Problem set.
**A)** In the story-chapter assignment description, which project produced the exercise?
**B)** Decide whether each statement agrees with the story-chapter assignment description, answering yes or no and quoting the deciding words: (i) Students begin by working together and later write chapters on their own. (ii) Each chapter's first and last sentence is given in advance. (iii) The exercise is suggested for the part of the semester that covers debugging and testing.
**C)** Extend the story-chapter assignment description past its final sentence.

Selection.
* BEGIN *
Course Level
CS0
CS1
Knowledge Unit
Fundamental Programming Concepts
Collection Item Type
Assignment
Synopsis

In this assignment students work as a team to develop chapters of a story where the first and last sentence of the chapter is prescribed. Students first work independently developing their own chapter and then work collaboratively to identify and resolve logical inconsistencies in the chapters in order to produce a final coherent story.  This exercise will allow students to practice problem decomposition, abstraction, and evaluation, and also debugging and testing.

This exercise was developed as part of the NSF-funded Computational Creativity project at the University of Nebraska-Lincoln.

Recommendations

Some suggestions:

  • Assign this exercise during the semester when teaching debugging and testing. 
  • It is also good to use this as the middle exercise in our series of Computational Creativity Exercises as this is one that could be seen as outside of students' comfort zone.
* END *
Data lines.
* BEGIN *
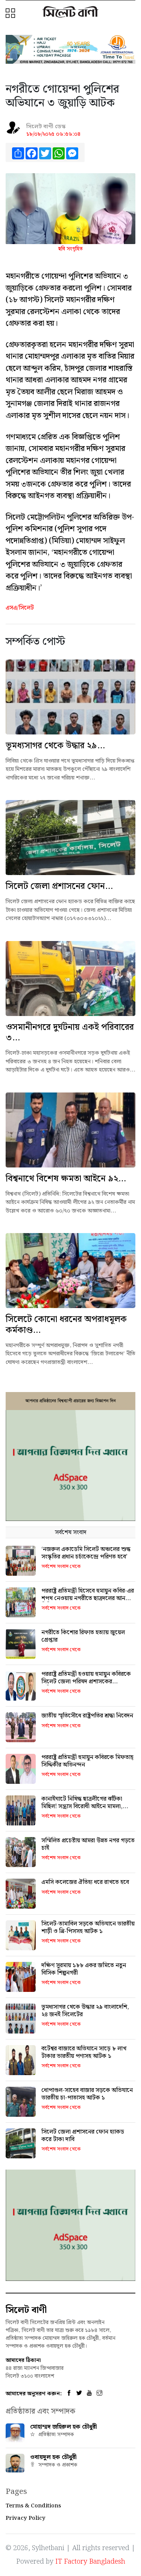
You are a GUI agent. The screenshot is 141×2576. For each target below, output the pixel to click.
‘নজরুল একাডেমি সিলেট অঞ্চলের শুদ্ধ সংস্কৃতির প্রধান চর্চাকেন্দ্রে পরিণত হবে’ (85, 1553)
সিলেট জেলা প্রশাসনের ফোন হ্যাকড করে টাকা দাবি (82, 2135)
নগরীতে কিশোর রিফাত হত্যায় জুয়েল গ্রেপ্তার (83, 1636)
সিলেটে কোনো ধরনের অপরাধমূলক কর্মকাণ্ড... (66, 1324)
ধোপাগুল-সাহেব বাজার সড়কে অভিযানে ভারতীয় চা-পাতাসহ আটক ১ (87, 2094)
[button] (11, 14)
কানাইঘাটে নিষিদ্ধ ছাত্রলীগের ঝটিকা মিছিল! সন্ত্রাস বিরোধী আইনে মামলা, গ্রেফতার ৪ (82, 1806)
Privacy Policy (25, 2518)
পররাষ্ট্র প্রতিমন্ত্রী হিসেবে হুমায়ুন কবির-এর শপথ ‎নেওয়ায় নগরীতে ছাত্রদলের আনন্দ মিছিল (87, 1598)
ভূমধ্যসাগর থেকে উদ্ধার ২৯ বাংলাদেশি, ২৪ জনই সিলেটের (85, 2010)
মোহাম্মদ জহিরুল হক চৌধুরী (63, 2427)
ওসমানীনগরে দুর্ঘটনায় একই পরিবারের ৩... (70, 1032)
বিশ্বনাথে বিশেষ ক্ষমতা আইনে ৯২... (66, 1179)
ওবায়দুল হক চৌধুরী (53, 2457)
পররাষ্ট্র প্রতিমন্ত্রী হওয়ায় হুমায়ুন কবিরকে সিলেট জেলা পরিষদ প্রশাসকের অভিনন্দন (86, 1681)
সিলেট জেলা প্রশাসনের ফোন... (59, 886)
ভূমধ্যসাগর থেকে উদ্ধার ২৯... (55, 746)
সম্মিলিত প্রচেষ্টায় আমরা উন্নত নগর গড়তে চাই (88, 1844)
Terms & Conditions (33, 2505)
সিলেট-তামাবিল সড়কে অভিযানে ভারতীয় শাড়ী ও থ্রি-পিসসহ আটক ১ (88, 1927)
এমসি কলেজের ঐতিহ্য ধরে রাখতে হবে (85, 1882)
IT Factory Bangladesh (90, 2561)
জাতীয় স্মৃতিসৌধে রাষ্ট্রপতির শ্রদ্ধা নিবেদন (87, 1715)
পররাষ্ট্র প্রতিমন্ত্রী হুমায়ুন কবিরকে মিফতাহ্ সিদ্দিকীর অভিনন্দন (87, 1761)
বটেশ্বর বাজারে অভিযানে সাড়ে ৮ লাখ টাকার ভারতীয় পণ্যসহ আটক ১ (83, 2052)
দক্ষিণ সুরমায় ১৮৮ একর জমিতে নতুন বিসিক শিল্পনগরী (83, 1969)
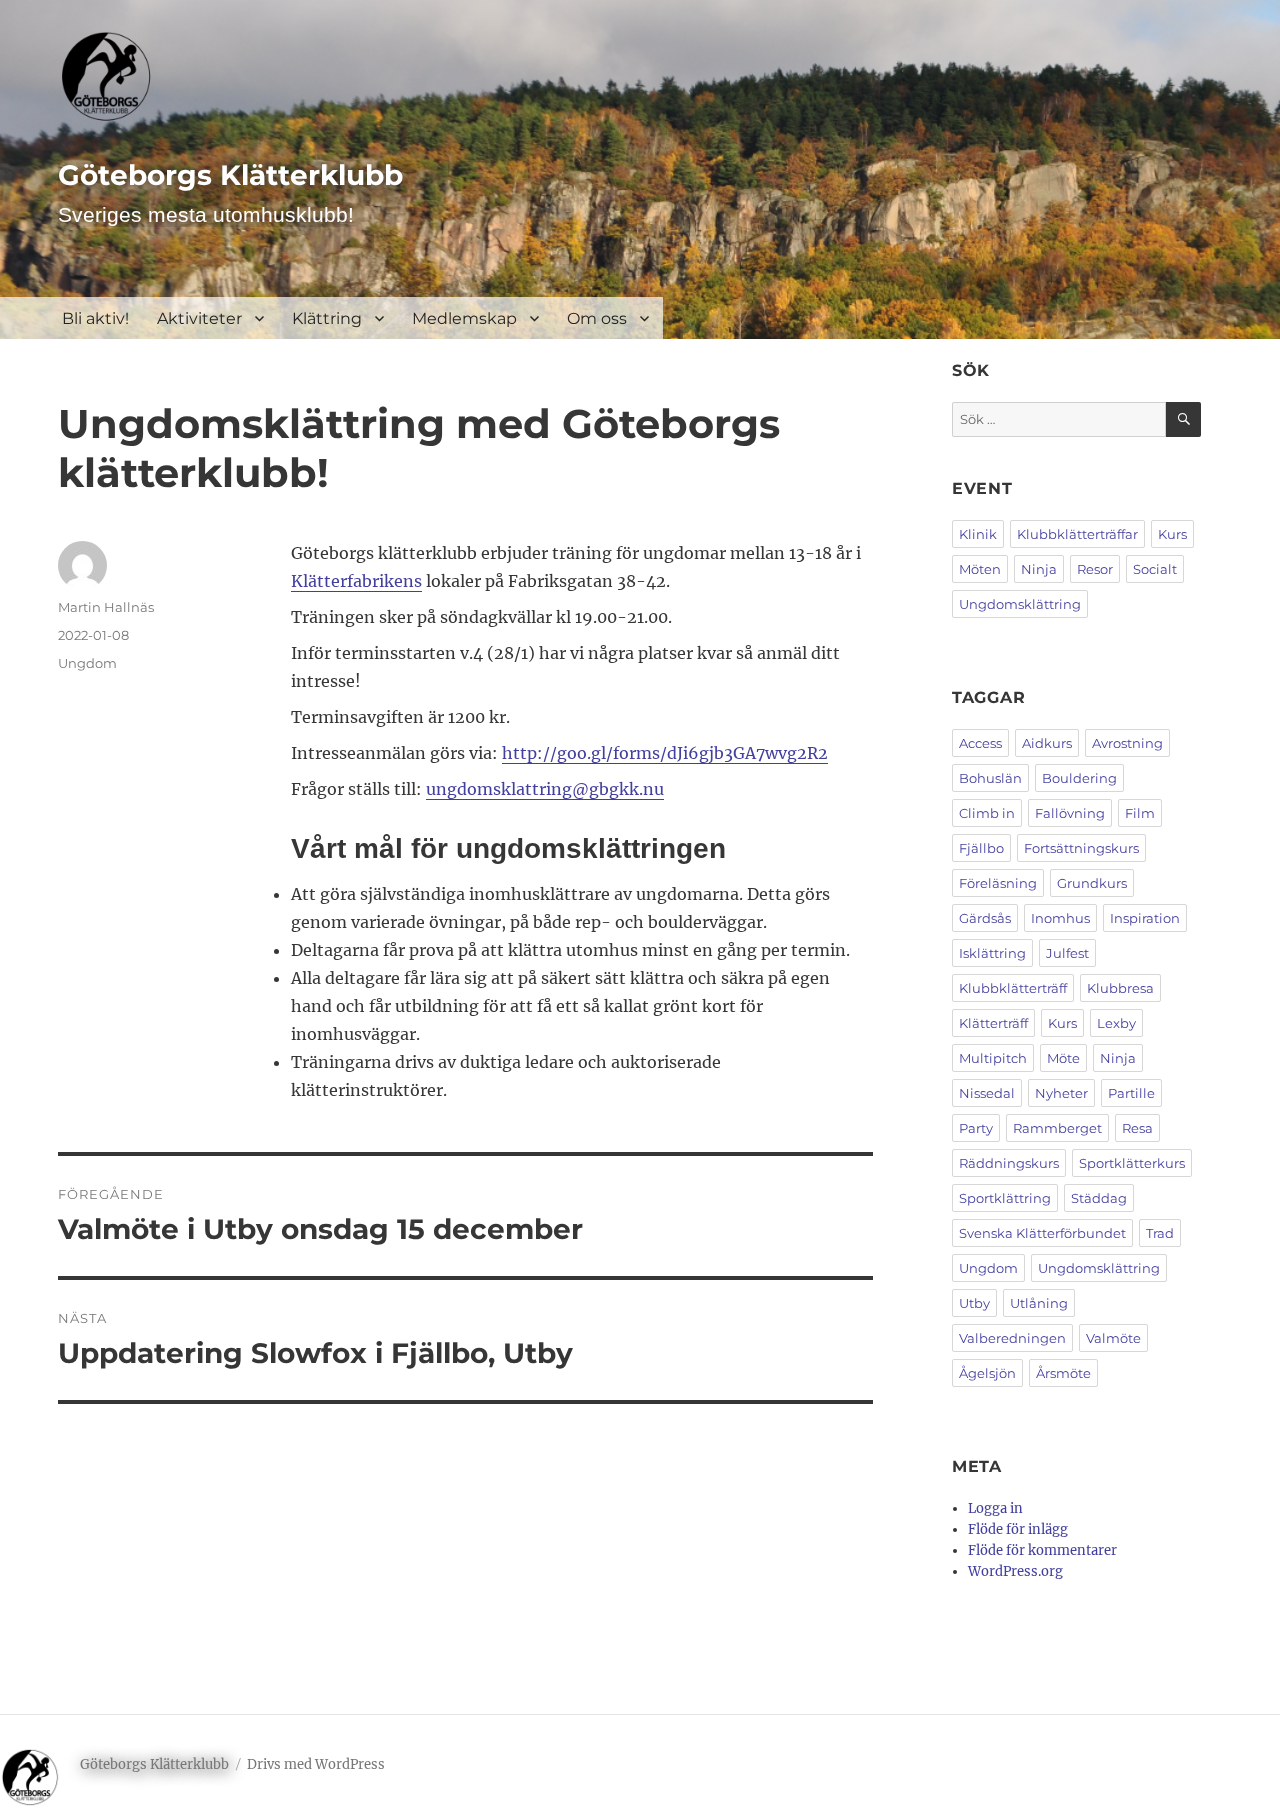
* END *
The answers.
**A)** The NSF-funded Computational Creativity project at the University of Nebraska-Lincoln.

**B)**
(i) No: "Students first work independently developing their own chapter and then work collaboratively"
(ii) Yes: "where the first and last sentence of the chapter is prescribed"
(iii) Yes: "Assign this exercise during the semester when teaching debugging and testing."

**C)**
  • Encourage students to find the most coherent chapter with respect to the others, use that as an anchor, and then change the other chapters minimally to address the logical inconsistencies.
  • Encourage students to be imaginative, to let their imagination carry them away in their writing of their chapter. Enjoy the storytelling process!
  • Encourage them to not be shy.  However, do encourage teamwork to help bring the chapters into a coherent story. 

For more information on how to implement Computational Creativity exercises, check out the authors' Teaching paper in this collection.

Engagement Highlights

This exercise is un-plugged: students are not required to do any programming. Through our lightbulbs and reflection and analysis questions, the exercise gently instructs students on content Meaningful and Relevant to CS (e.g., problem decomposition) as well as makes Interdisciplinary Connections. Students are required to work collaboratively in teams. The exercise’s use of wiki platform for collaborative writing and forum discussions, facilitates teamwork and student to student interaction inside and outside of the classroom.  Each team is allowed to choose from several series of story points, and then after that selection, each team decides which team member is responsible for which chapter, promoting student choice and fostering creativity.  The exercise is grounded on active learning, with open-ended activities and questions for students to collaborate on.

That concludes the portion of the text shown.